A New Literary History of America (Harvard University Press Reference Library #16) (Paperback)
America is a nation making itself up as it goes along--a story of discovery and invention unfolding in speeches and images, letters and poetry, unprecedented feats of scholarship and imagination. In these myriad, multiform, endlessly changing expressions of the American experience, the authors and editors of this volume find a new American history.In more than two hundred original essays, A New Literary History of America brings together the nation's many voices. From the first conception of a New World in the sixteenth century to the latest re-envisioning of that world in cartoons, television, science fiction, and hip hop, the book gives us a new, kaleidoscopic view of what "Made in America" means. Literature, music, film, art, history, science, philosophy, political rhetoric--cultural creations of every kind appear in relation to each other, and to the time and place that give them shape. The meeting of minds is extraordinary as T. J. Clark writes on Jackson Pollock, Paul Muldoon on Carl Sandburg, Camille Paglia on Tennessee Williams, Sarah Vowell on Grant Wood's American Gothic, Walter Mosley on hard-boiled detective fiction, Jonathan Lethem on Thomas Edison, Gerald Early on Tarzan, Bharati Mukherjee on The Scarlet Letter, Gish Jen on Catcher in the Rye, and Ishmael Reed on Huckleberry Finn.
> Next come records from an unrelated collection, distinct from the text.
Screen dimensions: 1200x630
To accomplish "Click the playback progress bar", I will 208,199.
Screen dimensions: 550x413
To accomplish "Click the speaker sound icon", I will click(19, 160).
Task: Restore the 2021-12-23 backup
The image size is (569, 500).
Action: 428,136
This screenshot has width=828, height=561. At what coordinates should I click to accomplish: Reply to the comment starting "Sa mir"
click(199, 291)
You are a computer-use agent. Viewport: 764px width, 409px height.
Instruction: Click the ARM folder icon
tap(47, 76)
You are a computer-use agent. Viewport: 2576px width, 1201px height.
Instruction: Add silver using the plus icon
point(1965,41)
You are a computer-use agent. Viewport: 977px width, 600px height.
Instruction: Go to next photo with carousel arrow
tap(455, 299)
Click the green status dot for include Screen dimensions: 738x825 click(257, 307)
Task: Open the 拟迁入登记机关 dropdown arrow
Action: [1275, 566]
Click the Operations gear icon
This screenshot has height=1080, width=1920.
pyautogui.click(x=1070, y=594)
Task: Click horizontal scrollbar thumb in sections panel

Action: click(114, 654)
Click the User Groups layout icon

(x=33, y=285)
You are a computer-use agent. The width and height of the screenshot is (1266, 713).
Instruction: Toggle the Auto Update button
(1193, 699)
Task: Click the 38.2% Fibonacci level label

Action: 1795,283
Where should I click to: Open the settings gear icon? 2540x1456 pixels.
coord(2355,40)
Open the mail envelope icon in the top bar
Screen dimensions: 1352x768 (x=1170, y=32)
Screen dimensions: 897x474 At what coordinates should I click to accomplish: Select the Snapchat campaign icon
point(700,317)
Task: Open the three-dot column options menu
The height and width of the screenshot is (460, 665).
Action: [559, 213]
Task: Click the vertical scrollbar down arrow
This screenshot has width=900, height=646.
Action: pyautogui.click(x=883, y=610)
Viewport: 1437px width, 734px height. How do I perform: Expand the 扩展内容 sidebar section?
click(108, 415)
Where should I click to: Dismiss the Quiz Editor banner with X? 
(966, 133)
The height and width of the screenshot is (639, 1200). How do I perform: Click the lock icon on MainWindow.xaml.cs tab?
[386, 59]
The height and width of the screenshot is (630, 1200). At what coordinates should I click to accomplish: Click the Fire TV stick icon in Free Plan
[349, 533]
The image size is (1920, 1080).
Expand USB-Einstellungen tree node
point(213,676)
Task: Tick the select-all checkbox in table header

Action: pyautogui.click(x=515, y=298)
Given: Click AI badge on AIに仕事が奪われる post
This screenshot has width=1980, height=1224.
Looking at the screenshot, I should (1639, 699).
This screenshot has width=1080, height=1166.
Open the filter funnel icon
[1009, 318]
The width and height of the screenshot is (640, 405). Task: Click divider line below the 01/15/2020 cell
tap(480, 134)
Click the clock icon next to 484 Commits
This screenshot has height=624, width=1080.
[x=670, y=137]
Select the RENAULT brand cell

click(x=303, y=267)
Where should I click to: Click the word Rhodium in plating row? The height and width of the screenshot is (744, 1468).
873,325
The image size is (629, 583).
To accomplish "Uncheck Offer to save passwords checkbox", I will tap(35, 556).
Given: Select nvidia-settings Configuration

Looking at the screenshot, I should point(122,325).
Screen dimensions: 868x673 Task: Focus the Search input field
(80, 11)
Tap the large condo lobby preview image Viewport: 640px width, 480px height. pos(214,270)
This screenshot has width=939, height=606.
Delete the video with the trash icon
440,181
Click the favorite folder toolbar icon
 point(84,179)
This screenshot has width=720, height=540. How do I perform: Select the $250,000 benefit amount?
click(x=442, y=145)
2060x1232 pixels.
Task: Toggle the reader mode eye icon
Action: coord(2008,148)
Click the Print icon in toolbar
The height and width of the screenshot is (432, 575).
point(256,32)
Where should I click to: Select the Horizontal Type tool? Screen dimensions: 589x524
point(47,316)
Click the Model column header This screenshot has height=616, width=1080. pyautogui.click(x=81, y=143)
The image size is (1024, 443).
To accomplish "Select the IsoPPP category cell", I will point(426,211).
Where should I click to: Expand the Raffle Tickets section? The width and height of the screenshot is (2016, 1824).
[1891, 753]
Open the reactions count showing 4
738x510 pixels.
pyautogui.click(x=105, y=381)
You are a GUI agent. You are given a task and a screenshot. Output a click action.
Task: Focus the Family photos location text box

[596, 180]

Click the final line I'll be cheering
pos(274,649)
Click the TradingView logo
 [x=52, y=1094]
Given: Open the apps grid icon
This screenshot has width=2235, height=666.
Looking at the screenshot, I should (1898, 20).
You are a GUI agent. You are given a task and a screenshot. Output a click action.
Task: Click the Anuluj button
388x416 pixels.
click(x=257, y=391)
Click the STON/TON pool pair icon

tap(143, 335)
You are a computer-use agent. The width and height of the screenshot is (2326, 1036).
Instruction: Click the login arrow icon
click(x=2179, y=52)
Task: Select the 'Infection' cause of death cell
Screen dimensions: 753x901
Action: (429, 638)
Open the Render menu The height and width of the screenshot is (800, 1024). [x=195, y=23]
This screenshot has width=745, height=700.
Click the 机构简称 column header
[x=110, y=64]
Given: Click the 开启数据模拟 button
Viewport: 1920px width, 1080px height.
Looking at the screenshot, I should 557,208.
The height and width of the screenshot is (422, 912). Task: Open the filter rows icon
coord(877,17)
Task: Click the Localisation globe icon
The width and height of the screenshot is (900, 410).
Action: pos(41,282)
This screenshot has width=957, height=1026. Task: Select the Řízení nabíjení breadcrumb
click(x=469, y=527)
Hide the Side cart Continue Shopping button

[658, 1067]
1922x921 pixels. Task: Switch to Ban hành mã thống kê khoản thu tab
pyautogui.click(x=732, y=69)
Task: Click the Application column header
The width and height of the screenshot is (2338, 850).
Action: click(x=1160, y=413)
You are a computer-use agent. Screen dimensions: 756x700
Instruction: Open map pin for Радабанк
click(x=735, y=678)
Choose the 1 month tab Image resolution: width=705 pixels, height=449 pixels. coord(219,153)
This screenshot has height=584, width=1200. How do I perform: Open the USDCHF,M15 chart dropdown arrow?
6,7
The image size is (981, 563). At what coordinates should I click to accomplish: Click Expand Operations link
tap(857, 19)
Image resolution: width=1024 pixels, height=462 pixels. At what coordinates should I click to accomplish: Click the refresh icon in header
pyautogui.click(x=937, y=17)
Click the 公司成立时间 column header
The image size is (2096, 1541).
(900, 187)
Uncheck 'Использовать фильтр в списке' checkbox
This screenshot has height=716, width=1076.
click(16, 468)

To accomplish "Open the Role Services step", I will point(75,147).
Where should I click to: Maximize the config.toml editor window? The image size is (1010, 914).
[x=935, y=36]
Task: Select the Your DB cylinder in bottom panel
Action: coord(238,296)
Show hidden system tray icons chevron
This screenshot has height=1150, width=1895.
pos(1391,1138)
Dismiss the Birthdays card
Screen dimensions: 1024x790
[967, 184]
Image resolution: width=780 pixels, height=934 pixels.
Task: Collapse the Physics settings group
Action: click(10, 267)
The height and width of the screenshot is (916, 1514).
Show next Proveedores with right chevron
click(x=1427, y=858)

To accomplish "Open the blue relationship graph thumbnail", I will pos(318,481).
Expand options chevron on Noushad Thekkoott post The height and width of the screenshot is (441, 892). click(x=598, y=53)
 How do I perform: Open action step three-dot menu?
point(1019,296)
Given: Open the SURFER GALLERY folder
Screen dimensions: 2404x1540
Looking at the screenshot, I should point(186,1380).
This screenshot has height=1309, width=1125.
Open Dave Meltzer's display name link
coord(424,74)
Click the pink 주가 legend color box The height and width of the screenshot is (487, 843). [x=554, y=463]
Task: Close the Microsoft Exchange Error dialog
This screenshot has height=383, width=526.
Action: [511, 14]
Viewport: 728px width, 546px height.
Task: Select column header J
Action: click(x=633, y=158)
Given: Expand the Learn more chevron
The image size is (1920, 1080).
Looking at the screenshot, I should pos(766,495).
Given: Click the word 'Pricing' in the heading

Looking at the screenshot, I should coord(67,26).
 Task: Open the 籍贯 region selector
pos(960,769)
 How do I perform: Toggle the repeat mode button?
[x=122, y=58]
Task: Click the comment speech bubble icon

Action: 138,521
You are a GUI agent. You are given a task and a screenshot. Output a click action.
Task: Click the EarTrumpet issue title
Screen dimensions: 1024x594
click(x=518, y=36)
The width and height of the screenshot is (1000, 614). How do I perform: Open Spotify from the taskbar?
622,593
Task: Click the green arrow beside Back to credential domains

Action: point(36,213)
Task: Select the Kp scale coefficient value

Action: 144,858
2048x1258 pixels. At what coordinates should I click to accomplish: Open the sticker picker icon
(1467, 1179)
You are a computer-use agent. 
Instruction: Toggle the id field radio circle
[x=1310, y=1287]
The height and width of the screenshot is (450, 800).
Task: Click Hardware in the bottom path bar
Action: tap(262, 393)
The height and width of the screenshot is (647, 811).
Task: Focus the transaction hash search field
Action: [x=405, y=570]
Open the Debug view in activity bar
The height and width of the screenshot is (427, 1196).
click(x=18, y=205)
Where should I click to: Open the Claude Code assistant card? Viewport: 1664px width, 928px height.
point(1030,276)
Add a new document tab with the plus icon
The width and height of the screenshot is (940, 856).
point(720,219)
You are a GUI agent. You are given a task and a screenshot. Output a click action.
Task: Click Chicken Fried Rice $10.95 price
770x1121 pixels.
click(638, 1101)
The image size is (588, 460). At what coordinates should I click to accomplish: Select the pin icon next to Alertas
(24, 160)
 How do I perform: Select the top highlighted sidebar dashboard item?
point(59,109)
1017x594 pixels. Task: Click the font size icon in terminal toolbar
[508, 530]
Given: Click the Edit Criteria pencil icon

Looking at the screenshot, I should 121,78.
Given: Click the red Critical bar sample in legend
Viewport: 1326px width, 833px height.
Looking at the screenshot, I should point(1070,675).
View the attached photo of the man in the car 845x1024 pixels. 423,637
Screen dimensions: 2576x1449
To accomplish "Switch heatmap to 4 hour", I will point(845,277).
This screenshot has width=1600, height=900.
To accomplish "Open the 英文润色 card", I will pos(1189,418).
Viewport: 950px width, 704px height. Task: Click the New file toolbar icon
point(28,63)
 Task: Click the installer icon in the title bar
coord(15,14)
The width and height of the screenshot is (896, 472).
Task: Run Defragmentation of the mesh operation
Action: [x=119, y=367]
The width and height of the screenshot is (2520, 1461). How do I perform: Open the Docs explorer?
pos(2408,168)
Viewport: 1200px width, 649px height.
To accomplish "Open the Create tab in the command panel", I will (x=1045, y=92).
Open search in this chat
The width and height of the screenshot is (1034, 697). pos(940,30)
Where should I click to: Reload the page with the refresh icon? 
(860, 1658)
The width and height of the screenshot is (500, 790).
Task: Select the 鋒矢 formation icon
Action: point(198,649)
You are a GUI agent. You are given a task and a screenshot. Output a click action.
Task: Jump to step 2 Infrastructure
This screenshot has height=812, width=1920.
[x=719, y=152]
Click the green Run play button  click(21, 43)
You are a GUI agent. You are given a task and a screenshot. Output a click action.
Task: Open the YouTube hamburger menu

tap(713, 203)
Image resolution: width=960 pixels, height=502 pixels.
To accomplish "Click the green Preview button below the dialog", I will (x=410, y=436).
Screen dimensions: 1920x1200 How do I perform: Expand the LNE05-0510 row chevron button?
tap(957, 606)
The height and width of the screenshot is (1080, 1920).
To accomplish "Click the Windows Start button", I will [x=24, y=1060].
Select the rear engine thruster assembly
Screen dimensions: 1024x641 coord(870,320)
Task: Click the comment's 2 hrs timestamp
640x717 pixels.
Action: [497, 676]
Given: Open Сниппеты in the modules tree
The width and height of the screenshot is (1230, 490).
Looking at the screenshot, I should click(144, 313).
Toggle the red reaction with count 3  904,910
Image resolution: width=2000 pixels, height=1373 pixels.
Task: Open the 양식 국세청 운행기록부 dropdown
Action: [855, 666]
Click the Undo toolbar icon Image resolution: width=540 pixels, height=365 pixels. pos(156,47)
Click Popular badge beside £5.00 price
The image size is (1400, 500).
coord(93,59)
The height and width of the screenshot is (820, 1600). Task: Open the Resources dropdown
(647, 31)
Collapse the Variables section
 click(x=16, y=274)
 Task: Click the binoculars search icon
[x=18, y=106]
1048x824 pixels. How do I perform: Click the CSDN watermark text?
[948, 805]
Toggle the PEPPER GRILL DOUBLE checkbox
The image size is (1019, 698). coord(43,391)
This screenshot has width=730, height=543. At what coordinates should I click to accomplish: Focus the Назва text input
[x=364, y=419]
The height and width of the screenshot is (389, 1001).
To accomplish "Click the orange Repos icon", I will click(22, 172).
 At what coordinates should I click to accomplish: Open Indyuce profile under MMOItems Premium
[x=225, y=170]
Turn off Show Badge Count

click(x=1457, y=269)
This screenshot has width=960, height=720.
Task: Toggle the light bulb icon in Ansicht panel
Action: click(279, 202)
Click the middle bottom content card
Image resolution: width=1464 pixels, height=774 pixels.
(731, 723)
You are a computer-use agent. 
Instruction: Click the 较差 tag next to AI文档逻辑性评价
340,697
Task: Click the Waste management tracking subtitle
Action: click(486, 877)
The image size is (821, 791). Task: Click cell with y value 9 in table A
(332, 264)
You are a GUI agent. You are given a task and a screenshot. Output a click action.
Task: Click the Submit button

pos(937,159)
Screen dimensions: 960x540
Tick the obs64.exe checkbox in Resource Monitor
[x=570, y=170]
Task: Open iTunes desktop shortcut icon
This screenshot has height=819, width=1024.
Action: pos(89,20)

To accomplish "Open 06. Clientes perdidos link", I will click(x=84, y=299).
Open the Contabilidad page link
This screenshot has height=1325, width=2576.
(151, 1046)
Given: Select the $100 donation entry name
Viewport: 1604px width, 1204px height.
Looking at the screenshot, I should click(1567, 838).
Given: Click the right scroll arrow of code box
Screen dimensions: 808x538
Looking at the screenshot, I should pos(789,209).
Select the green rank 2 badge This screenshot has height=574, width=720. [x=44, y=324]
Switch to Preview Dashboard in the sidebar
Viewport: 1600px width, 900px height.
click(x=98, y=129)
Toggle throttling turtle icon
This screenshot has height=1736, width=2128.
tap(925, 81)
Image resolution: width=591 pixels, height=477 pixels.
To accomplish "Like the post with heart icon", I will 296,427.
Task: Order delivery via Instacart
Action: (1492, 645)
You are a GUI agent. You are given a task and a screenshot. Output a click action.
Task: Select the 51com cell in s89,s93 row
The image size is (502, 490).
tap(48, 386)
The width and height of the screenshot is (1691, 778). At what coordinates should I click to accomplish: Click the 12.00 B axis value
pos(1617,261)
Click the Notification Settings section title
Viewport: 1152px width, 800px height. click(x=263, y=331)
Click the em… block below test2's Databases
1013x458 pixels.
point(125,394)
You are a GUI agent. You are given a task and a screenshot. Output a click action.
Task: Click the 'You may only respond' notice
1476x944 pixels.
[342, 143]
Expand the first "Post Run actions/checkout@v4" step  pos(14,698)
From Anne Bradstreet and John Winthrop to Philip Roth and Toni Morrison, from Alexander Graham Bell and Stephen Foster to Alcoholics Anonymous, Life, Chuck Berry, Alfred Hitchcock, and Ronald Reagan, this is America singing, celebrating itself, and becoming something altogether different, plural, singular, new.
About the Author
Greil Marcus is the author of Lipstick Traces, The Dustbin of History (both from Harvard), and The Shape of Things to Come, The Old, Weird America, and other books. Werner Sollors is Henry B. and Anne M. Cabot Professor of English Literature and Professor of African and African American Studies at Harvard University.